La paternité me donna d’ailleurs des joies insoupçonnées. Je fus un père très, tendre. Je suis un grand-père attendri. Aujourd’hui- j’ai quatre vingt ans et je règne en patriarche sur une tribu déjà nombreuse et floris­sante. Chacune de mes filles est devenues mère à son tour et j’ai seize pe­tits enfants. Nous sommes bien surs d’être les seuls habitants du globe, car nous avons refait, plus minutieuse encore, l’exploration à laquelle je m’é­tais livré an lendemain du « déluge » et nous n’avons rencontré âme qui vi­ve.
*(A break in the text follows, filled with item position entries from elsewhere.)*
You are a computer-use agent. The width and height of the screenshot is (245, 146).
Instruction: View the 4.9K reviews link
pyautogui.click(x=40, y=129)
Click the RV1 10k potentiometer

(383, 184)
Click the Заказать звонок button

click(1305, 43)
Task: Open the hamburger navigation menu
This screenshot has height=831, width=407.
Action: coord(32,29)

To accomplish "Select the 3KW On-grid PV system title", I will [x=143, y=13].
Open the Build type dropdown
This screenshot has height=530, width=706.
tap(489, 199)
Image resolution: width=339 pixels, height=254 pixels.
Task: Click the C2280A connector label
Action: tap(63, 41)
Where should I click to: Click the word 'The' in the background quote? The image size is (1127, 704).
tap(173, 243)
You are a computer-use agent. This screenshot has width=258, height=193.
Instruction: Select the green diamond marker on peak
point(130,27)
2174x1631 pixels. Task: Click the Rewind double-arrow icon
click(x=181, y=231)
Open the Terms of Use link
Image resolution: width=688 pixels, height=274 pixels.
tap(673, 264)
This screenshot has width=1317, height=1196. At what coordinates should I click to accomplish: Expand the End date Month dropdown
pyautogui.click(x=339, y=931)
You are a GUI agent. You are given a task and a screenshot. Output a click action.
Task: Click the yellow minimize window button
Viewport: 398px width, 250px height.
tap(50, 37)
L’humanité nouvelle, d’origine exclusivement aryenne, n’a donc pas à craindre les alliages impurs. Elle est et restera formée du mélange des plus no­bles races. Ceci me console un peu de l’avoir procréé et ce qui non seulement me console mais m’enorgueillit. c’est que j’ai pu conter cent fois à un pu­blic émerveillé mon invraisemblable aventure et celle de ma femme,analogue à la mienne- c’est que, de cette aventure vertigineuse, l’histoire et la lé­gende se transmettront sans fin, engendrant tout un cycle esthétique, aux générations de ma postérité.